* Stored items
□ □ □ □ □

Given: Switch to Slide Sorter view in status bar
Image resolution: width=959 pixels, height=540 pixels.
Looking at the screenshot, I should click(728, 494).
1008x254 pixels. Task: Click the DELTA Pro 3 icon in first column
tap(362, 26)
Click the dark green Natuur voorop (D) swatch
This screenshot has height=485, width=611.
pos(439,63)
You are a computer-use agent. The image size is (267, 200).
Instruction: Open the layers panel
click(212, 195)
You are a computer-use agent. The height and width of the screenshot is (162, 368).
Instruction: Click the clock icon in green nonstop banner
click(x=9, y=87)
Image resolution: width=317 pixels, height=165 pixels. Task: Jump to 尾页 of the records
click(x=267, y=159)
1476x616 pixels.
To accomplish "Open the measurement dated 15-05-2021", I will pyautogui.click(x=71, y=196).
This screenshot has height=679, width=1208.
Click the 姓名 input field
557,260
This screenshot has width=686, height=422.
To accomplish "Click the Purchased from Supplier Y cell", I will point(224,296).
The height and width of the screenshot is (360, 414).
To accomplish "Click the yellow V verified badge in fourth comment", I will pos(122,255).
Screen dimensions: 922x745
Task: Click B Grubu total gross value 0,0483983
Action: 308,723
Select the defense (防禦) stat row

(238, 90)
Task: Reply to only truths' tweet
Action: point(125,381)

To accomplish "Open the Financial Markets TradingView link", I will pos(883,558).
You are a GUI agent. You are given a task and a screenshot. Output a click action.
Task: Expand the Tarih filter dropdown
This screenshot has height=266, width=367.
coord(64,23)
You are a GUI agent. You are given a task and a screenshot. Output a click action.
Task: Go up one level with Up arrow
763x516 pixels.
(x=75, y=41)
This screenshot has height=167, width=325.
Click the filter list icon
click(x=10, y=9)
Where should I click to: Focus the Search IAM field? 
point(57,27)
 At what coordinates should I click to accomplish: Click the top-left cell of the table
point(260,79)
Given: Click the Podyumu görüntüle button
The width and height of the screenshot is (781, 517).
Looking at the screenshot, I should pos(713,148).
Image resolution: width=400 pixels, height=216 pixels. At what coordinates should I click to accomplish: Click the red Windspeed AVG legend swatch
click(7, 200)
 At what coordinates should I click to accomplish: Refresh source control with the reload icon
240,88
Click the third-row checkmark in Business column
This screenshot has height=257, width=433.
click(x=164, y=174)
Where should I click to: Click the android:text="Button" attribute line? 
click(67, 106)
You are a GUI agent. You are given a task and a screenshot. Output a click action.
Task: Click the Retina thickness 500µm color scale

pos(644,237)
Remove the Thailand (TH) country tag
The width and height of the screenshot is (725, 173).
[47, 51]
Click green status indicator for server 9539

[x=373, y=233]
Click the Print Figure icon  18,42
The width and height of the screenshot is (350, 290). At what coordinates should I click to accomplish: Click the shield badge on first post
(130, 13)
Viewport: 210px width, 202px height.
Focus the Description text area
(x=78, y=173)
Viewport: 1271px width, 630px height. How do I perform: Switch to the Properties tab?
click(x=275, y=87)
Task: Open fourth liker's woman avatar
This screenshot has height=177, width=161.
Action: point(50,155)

□ □ □ □ □

Please write out each entry shown above exactly as given.

* TASK ANSWER
Given: Switch to Slide Sorter view in status bar
Image resolution: width=959 pixels, height=540 pixels.
Looking at the screenshot, I should click(728, 494).
1008x254 pixels. Task: Click the DELTA Pro 3 icon in first column
tap(362, 26)
Click the dark green Natuur voorop (D) swatch
This screenshot has height=485, width=611.
pos(439,63)
You are a computer-use agent. The image size is (267, 200).
Instruction: Open the layers panel
click(212, 195)
You are a computer-use agent. The height and width of the screenshot is (162, 368).
Instruction: Click the clock icon in green nonstop banner
click(x=9, y=87)
Image resolution: width=317 pixels, height=165 pixels. Task: Jump to 尾页 of the records
click(x=267, y=159)
1476x616 pixels.
To accomplish "Open the measurement dated 15-05-2021", I will pyautogui.click(x=71, y=196).
This screenshot has height=679, width=1208.
Click the 姓名 input field
557,260
This screenshot has width=686, height=422.
To accomplish "Click the Purchased from Supplier Y cell", I will point(224,296).
The height and width of the screenshot is (360, 414).
To accomplish "Click the yellow V verified badge in fourth comment", I will pos(122,255).
Screen dimensions: 922x745
Task: Click B Grubu total gross value 0,0483983
Action: 308,723
Select the defense (防禦) stat row

(238, 90)
Task: Reply to only truths' tweet
Action: point(125,381)

To accomplish "Open the Financial Markets TradingView link", I will pos(883,558).
You are a GUI agent. You are given a task and a screenshot. Output a click action.
Task: Expand the Tarih filter dropdown
This screenshot has height=266, width=367.
coord(64,23)
You are a GUI agent. You are given a task and a screenshot. Output a click action.
Task: Go up one level with Up arrow
763x516 pixels.
(x=75, y=41)
This screenshot has height=167, width=325.
Click the filter list icon
click(x=10, y=9)
Where should I click to: Focus the Search IAM field? 
point(57,27)
 At what coordinates should I click to accomplish: Click the top-left cell of the table
point(260,79)
Given: Click the Podyumu görüntüle button
The width and height of the screenshot is (781, 517).
Looking at the screenshot, I should pos(713,148).
Image resolution: width=400 pixels, height=216 pixels. At what coordinates should I click to accomplish: Click the red Windspeed AVG legend swatch
click(7, 200)
 At what coordinates should I click to accomplish: Refresh source control with the reload icon
240,88
Click the third-row checkmark in Business column
This screenshot has height=257, width=433.
click(x=164, y=174)
Where should I click to: Click the android:text="Button" attribute line? 
click(67, 106)
You are a GUI agent. You are given a task and a screenshot. Output a click action.
Task: Click the Retina thickness 500µm color scale

pos(644,237)
Remove the Thailand (TH) country tag
The width and height of the screenshot is (725, 173).
[47, 51]
Click green status indicator for server 9539

[x=373, y=233]
Click the Print Figure icon  18,42
The width and height of the screenshot is (350, 290). At what coordinates should I click to accomplish: Click the shield badge on first post
(130, 13)
Viewport: 210px width, 202px height.
Focus the Description text area
(x=78, y=173)
Viewport: 1271px width, 630px height. How do I perform: Switch to the Properties tab?
click(x=275, y=87)
Task: Open fourth liker's woman avatar
This screenshot has height=177, width=161.
Action: point(50,155)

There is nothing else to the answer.